Biofuels for Transport, undertaken with support from the German Ministry of Food, Agriculture, and Consumer Protection, assesses the range of “sustainability” issues the biofuels industry will present in the years ahead, ranging from implications for the global climate and water resources to biological diversity and the world’s poor. The book finds that rising food prices are a hardship for some urban poor, who will need increased assistance from the World Food Programme and other relief efforts. However, it notes that the central cause of food scarcity is poverty, and seeking food security by driving agricultural prices ever lower will hurt more people than it helps.
Growth in biofuels production may have unexpected economic benefits, according to the experts who contributed to the report. Of the 47 poorest countries, 38 are net importers of oil and 25 import all of their oil; for these nations, the tripling in oil prices has been an economic disaster. But nations that develop domestic biofuels industries will be able to purchase fuel from their own farmers rather than spending scarce foreign exchange on imported oil.
World biofuels production rose 28 percent to 44 billion liters in 2006, according to the figures compiled since research on Biofuels for Transport was completed; fuel ethanol was up 22 percent and biodiesel rose 80 percent. Although biofuels comprise less than 1 percent of the global liquid fuel supply, the surge in production of biofuels in 2006 met 17 percent of the increase in supply of all liquid fuels worldwide last year.
This rapid growth is having unintended impacts. Large-scale biofuels production can threaten biodiversity, as seen recently with palm oil plantations in Indonesia that are encroaching on forests and edging out the endangered orangutan population, worrying European consumers who have begun importing palm oil from Southeast Asia. In Brazil, the Cerrado, a vast landscape of biologically rich forests, brush, and pasture just south of the Amazon, is coming under pressure as sugar cane cultivation expands.

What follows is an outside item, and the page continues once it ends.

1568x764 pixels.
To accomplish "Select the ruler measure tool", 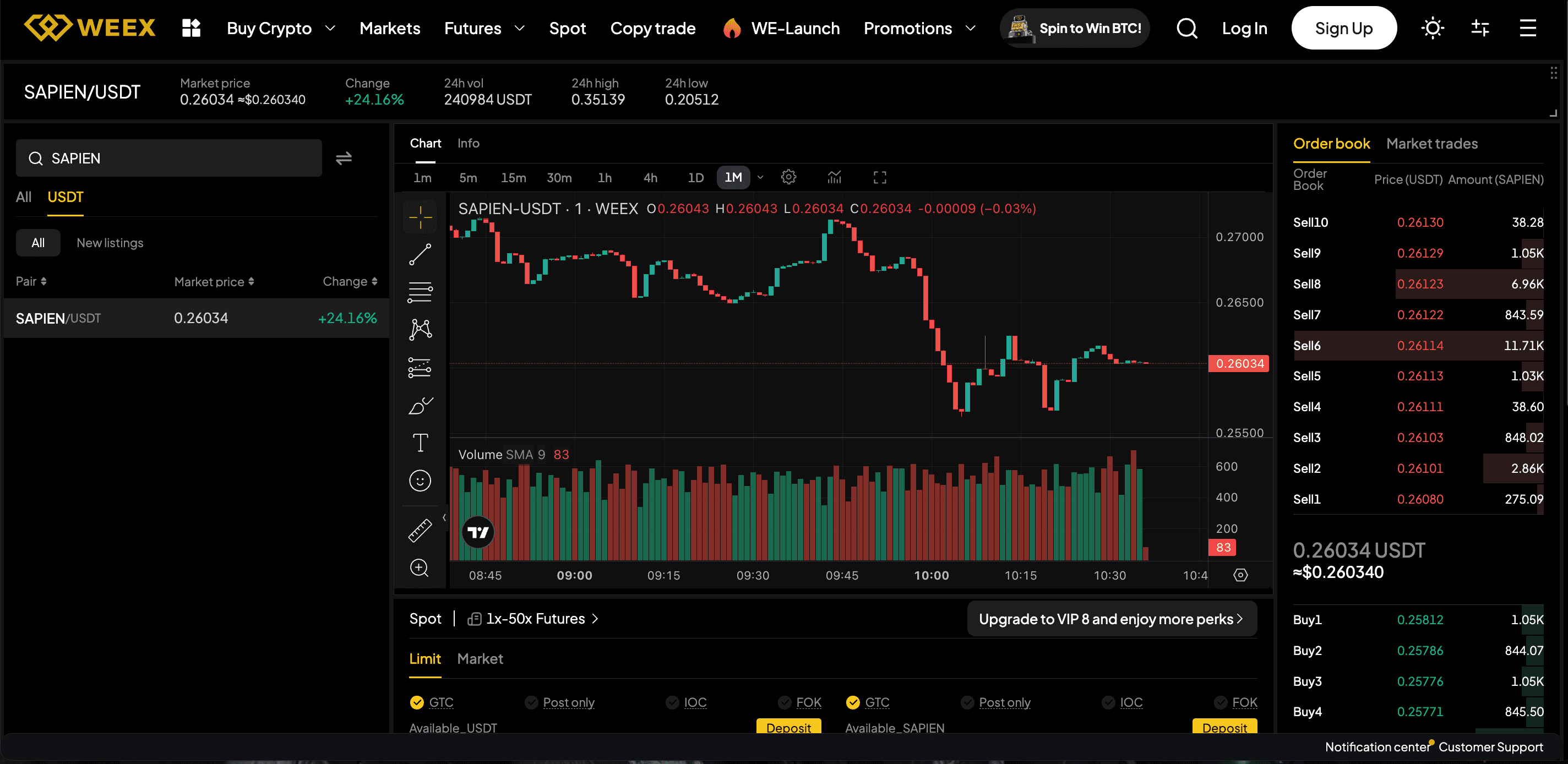I will (420, 530).
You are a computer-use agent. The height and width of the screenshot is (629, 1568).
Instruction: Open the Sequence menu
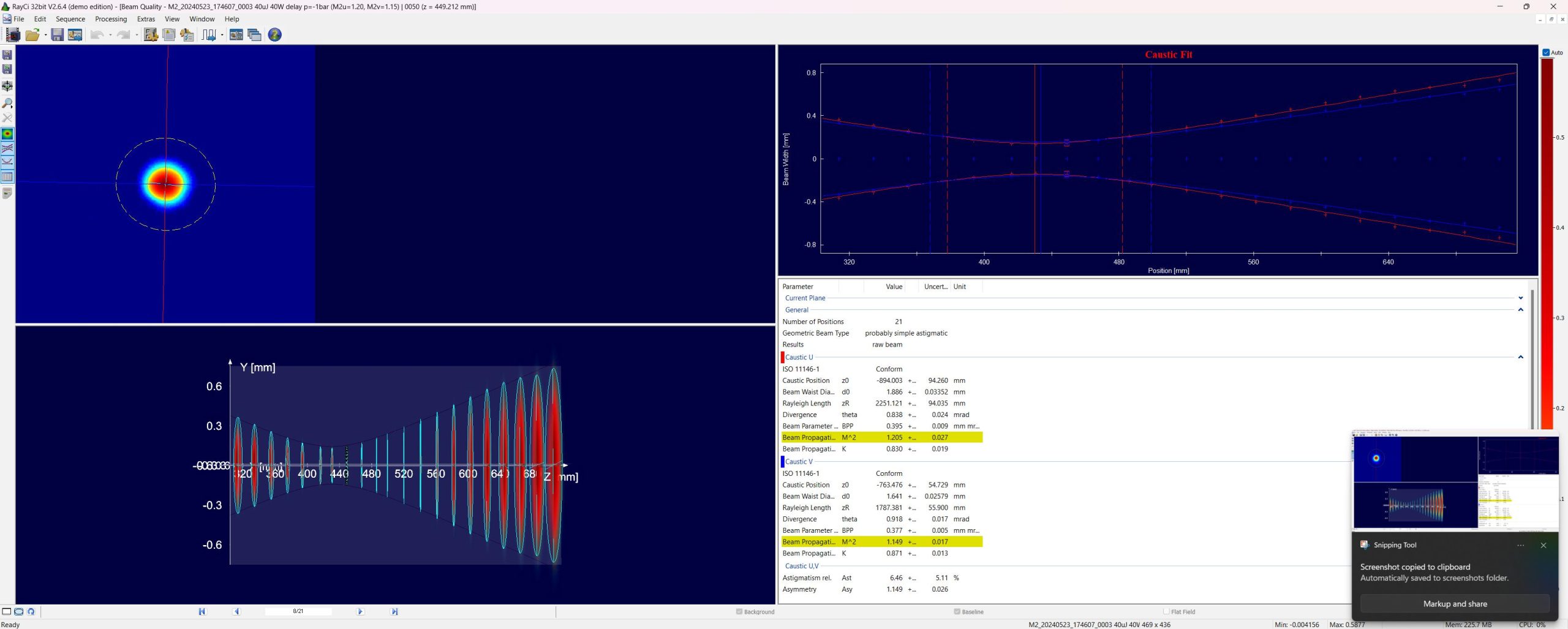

“It is critical to the stability of the climate that we prevent biofuels from expanding at the expense of rainforests and other valuable ecosystems that store carbon and provide other ecological services,” says Suzanne Hunt, who directed the team of 15 researchers from four countries. “Energy crops should instead be established on the millions of hectares of degraded land that can be found around the world.”
“Current biofuels production methods place a heavy burden on land and water resources, due in part to the fossil fuel- and chemical-intensive corn that is used to produce over half the world’s ethanol,” says Hunt. “Farming practices need to be reexamined if agriculture is to provide energy as well as food for a rapidly growing global population that is hungry for both.”
The book concludes that the long-term potential of biofuels is in the use of non-food feedstock, including agricultural and forestry wastes, as well as fast-growing, cellulose-rich energy crops such as perennial grasses and trees. Following the model of Brazil’s sugar cane-based biofuels industry, cellulosic ethanol could dramatically reduce the carbon dioxide and nitrogen pollution that results from today’s biofuel crops.
“The question is not whether biofuels will play a major part in the global transportation fuel market, but when and at what price,” says Flavin. “The first priority should be to ensure that the industry develops sustainably—so that the problems of an oil-based economy are not replaced by another socially and ecologically bankrupt industry.”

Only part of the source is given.